The owner-operator of NZ’s sole refinery at Marsden Point near Whangarei has also reported a 233% rise in dividend payments for the December year, lifting fully imputed dividends to NZ$2.00 per share from 60c and total dividends to NZ$3.00 from NZ$1.20 a year ago.
NZRC chairman Ian Farrant yesterday afternoon said the "exceptionally high" dividend reflected "unusually high” refining margins experienced during the year, and these were not expected to be maintained.
Trading revenue rose 48.8% to NZ$280.4 million and the pre-tax profit jumped from NZ$59.6 million to NZ$151.2 million. The stronger result was despite the refinery having to be shut down for the first time in over 20 years for maintenance. Farrant said the additional cost of the shutdown was offset by lower electricity costs.

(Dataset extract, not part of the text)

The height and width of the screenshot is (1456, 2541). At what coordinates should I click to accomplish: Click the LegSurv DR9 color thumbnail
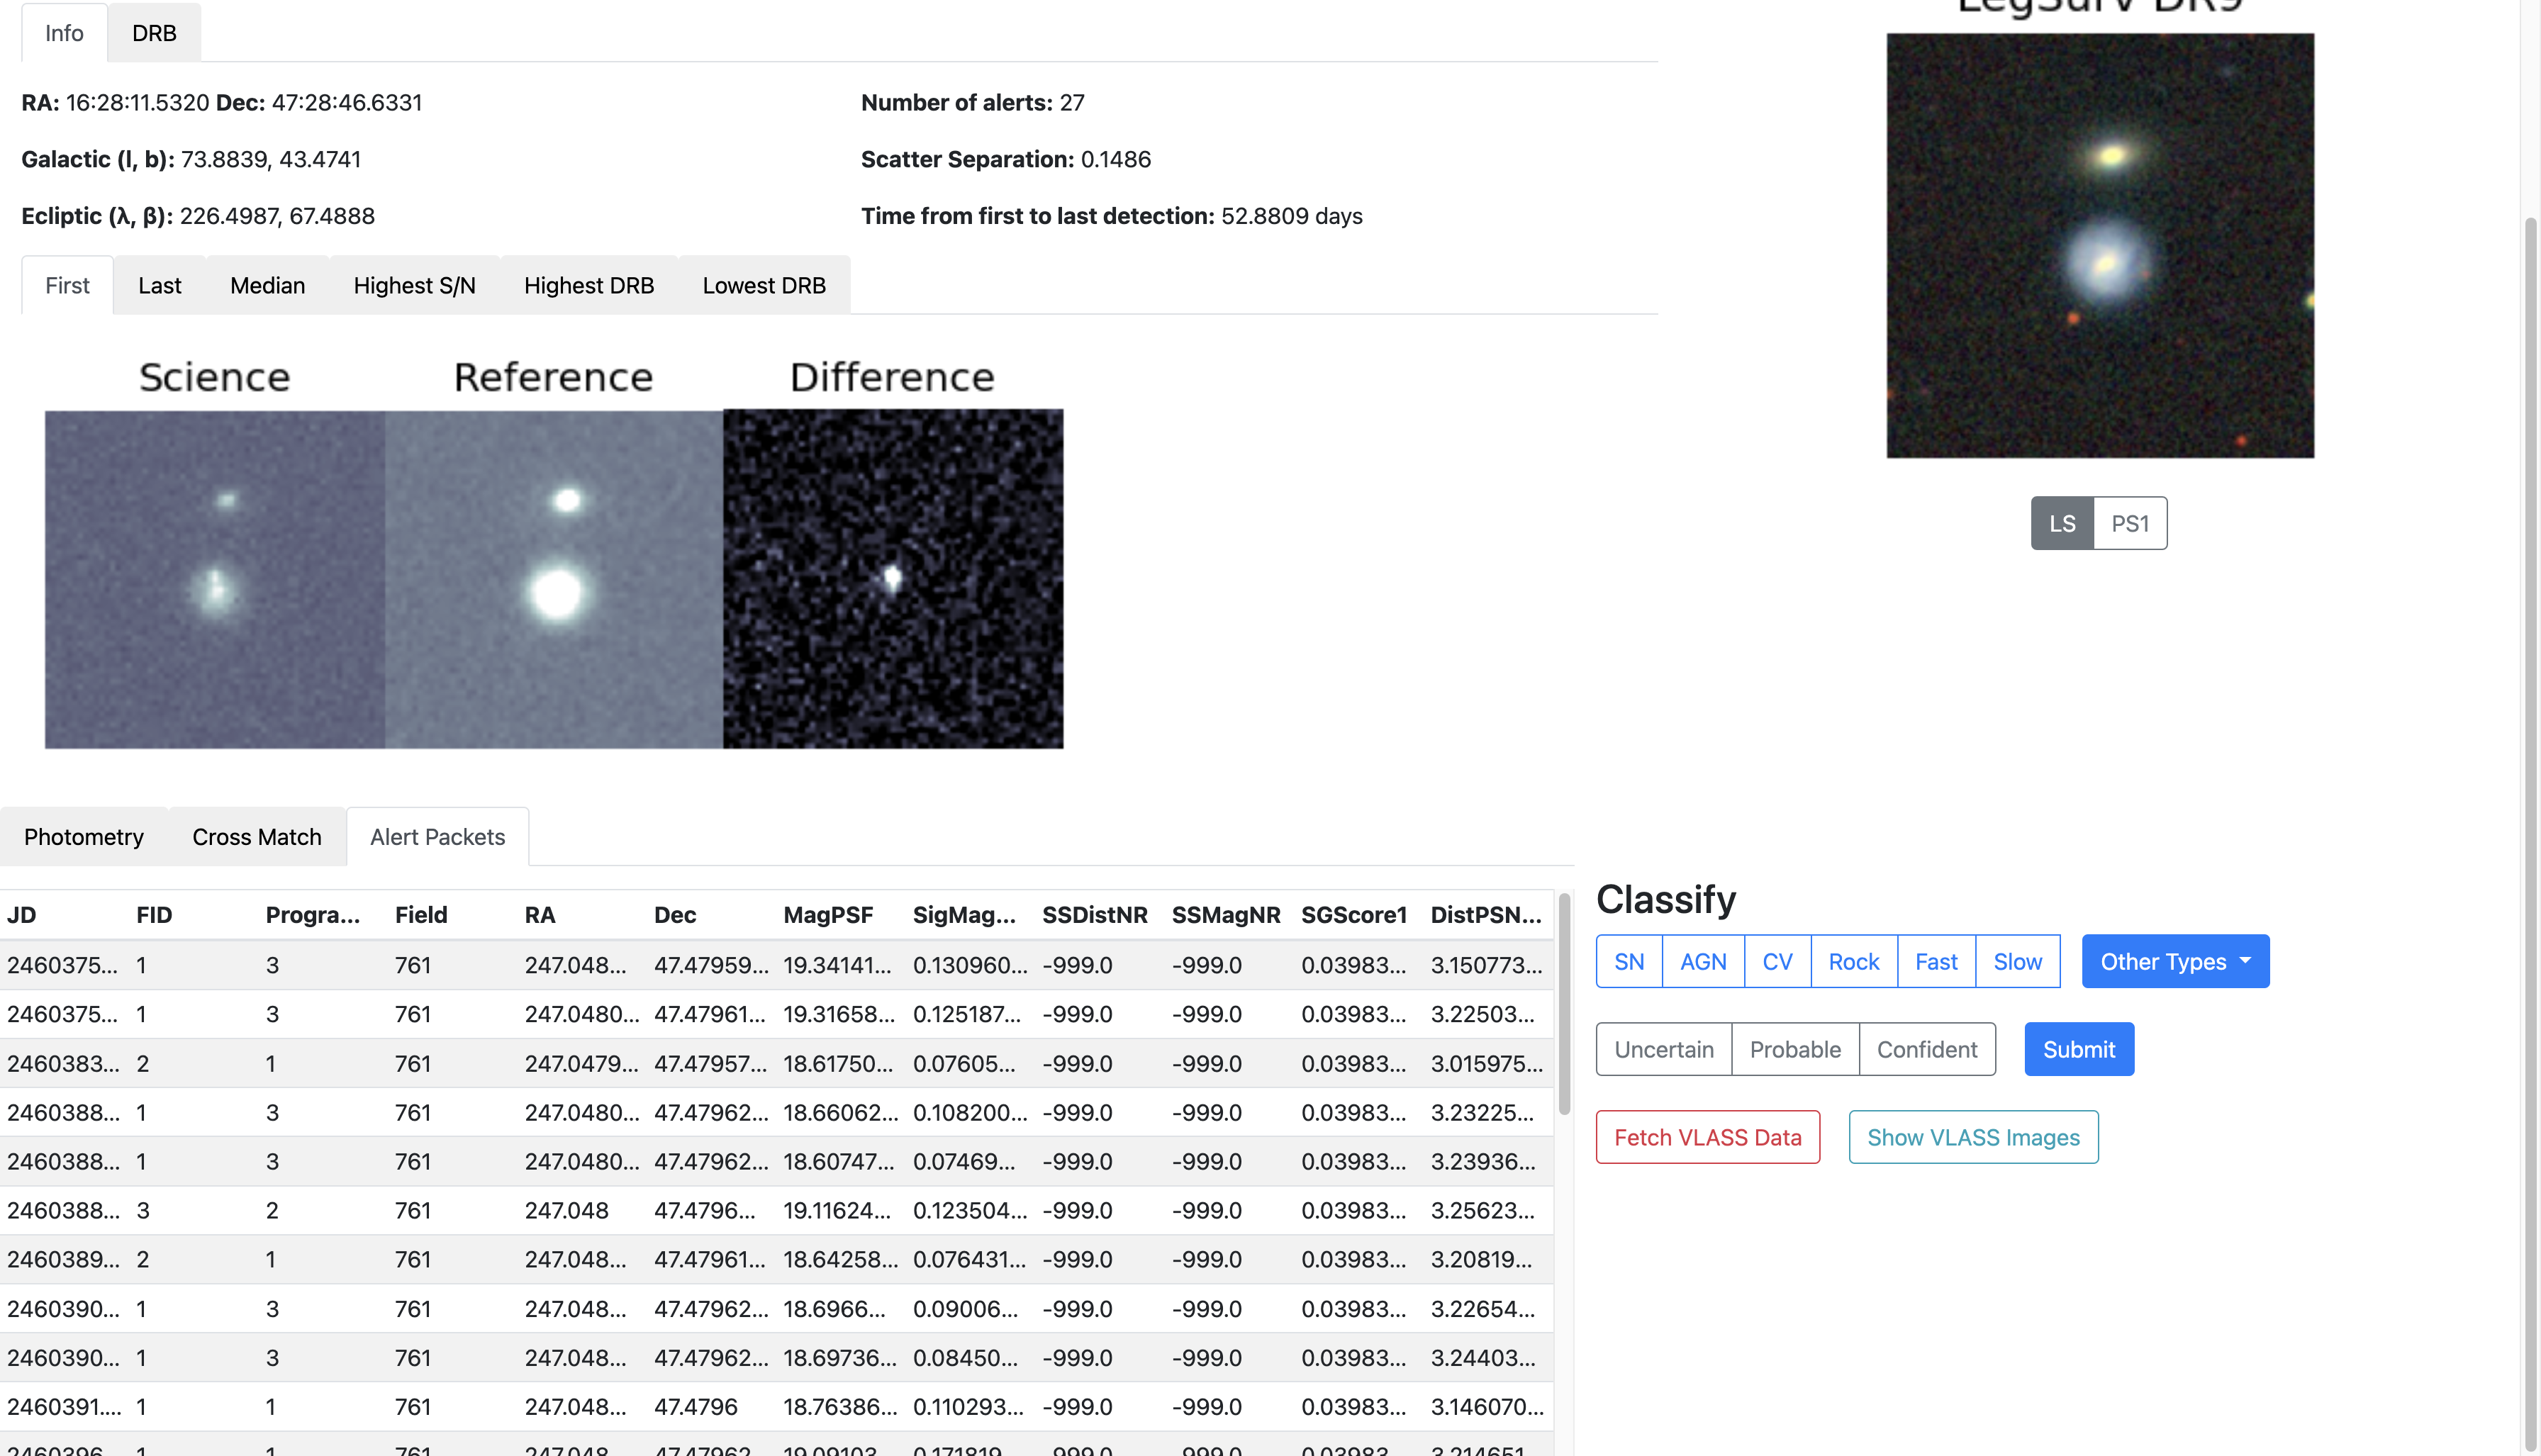click(2099, 246)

During the year NZRC had spent NZ$79.4 million on its NZ$180 million Future Fuels Project – to lower sulphur levels in diesel and benzene in petrol – with the project now 88% complete and within budget.
NZRC shares – 74.1% of which are tightly held by BP NZ, Mobil Oil NZ, Shell NZ and investment company Emerald Capital – rose 20c yesterday to close at NZ$36, more than double the NZ$16.10 of a year ago.
Several of the major oil companies have this month reported 2004 profits bigger than some countries' gross domestic product, with Exxon Mobil reporting a US$25 billion return, Royal Dutch Shell US$17.6 billion and BP's US$16 billion.
Meanwhile, plans for the refinery to build its own small gas-fired power station on-site have been shelved until more secure gas supplies can be found, with general manager Thomas Zengerly saying NZRC cannot get suitable long-term gas contracts.